Convert the records into a numbered list, beginning at the first line and stopping after the line that contains "Screen dimensions: 320x267 (x=13, y=83)". Drop any blank lines.

------------------------------------------------------------------------

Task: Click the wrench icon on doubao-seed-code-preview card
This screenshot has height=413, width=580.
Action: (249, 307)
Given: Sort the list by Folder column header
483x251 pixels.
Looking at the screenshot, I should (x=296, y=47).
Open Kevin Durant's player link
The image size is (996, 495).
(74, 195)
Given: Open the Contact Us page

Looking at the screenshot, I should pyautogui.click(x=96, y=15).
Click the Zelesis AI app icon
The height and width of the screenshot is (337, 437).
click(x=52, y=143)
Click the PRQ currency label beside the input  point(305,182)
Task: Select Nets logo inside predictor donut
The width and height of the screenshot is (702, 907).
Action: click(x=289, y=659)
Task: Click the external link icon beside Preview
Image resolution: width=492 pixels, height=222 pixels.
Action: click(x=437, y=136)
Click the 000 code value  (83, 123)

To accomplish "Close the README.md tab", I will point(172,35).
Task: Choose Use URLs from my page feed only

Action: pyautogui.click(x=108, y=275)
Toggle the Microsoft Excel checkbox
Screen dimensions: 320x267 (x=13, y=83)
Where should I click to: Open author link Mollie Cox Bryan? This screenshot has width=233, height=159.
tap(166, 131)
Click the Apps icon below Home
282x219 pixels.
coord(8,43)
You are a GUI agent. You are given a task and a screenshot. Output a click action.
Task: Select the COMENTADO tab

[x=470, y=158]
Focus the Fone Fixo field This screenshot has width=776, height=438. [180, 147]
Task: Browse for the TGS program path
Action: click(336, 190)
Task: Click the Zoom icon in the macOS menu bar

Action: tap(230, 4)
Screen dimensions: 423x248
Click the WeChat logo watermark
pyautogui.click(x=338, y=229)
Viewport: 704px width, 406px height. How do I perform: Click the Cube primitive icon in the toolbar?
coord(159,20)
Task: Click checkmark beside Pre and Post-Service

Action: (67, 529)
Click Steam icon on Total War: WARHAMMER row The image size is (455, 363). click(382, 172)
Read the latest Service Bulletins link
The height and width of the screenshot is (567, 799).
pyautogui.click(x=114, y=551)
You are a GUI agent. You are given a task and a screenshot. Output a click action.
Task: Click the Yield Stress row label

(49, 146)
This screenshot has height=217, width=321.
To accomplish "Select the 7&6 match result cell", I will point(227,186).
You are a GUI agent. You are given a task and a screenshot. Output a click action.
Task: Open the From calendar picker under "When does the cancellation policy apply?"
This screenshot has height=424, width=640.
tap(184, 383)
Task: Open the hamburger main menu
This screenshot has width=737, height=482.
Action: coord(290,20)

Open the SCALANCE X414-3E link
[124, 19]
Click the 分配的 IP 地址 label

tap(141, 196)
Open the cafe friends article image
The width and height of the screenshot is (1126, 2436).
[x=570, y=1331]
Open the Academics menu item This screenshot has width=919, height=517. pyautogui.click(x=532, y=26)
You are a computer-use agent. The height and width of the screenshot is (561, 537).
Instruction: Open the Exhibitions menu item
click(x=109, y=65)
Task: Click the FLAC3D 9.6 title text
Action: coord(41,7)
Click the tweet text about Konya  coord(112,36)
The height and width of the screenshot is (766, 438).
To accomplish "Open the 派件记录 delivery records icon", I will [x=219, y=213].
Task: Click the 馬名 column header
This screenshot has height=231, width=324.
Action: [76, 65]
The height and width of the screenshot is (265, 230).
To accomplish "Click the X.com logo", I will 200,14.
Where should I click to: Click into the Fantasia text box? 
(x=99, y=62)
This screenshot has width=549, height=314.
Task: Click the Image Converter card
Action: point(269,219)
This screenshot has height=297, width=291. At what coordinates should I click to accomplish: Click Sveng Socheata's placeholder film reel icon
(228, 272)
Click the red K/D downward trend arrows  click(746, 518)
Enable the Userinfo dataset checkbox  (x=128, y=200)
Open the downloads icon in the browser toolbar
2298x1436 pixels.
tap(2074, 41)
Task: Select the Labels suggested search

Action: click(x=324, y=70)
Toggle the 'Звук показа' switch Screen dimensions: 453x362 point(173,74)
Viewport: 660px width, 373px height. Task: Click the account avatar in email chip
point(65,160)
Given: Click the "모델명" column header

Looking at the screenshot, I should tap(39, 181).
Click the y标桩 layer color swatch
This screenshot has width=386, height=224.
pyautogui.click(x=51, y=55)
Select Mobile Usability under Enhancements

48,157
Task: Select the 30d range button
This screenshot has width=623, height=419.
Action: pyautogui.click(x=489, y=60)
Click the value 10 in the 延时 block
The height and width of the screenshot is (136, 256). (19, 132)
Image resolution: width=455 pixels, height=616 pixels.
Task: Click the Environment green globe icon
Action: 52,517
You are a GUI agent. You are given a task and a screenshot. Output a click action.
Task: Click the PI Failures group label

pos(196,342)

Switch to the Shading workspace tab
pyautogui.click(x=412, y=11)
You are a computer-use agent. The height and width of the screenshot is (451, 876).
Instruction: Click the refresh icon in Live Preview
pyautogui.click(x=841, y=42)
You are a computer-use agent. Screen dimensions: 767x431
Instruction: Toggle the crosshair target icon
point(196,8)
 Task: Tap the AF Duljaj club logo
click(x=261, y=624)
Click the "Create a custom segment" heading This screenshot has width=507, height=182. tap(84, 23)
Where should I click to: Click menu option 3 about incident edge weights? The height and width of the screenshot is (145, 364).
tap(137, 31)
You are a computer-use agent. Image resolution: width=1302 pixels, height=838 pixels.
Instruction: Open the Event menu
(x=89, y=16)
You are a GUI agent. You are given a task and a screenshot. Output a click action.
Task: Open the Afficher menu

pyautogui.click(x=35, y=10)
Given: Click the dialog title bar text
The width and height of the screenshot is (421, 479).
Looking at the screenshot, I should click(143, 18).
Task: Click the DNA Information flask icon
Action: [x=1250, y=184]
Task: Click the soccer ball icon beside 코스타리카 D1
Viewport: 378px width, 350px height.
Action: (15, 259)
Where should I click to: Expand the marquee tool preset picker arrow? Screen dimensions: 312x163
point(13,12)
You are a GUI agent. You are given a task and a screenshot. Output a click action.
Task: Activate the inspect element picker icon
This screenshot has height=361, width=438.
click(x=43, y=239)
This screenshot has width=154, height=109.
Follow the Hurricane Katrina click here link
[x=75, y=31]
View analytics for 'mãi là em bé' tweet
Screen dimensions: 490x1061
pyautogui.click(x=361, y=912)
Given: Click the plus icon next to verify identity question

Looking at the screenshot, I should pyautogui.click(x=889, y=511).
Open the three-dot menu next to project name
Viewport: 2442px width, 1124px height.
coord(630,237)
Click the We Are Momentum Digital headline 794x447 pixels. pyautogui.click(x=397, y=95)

------------------------------------------------------------------------

TASK SOLUTION
1. Task: Click the wrench icon on doubao-seed-code-preview card
2. This screenshot has height=413, width=580.
3. Action: (249, 307)
4. Given: Sort the list by Folder column header
5. 483x251 pixels.
6. Looking at the screenshot, I should (x=296, y=47).
7. Open Kevin Durant's player link
8. The image size is (996, 495).
9. (74, 195)
10. Given: Open the Contact Us page
11. Looking at the screenshot, I should pyautogui.click(x=96, y=15).
12. Click the Zelesis AI app icon
13. The height and width of the screenshot is (337, 437).
14. click(x=52, y=143)
15. Click the PRQ currency label beside the input  point(305,182)
16. Task: Select Nets logo inside predictor donut
17. The width and height of the screenshot is (702, 907).
18. Action: click(x=289, y=659)
19. Task: Click the external link icon beside Preview
20. Image resolution: width=492 pixels, height=222 pixels.
21. Action: click(x=437, y=136)
22. Click the 000 code value  (83, 123)
23. To accomplish "Close the README.md tab", I will point(172,35).
24. Task: Choose Use URLs from my page feed only
25. Action: pyautogui.click(x=108, y=275)
26. Toggle the Microsoft Excel checkbox
27. Screen dimensions: 320x267 (x=13, y=83)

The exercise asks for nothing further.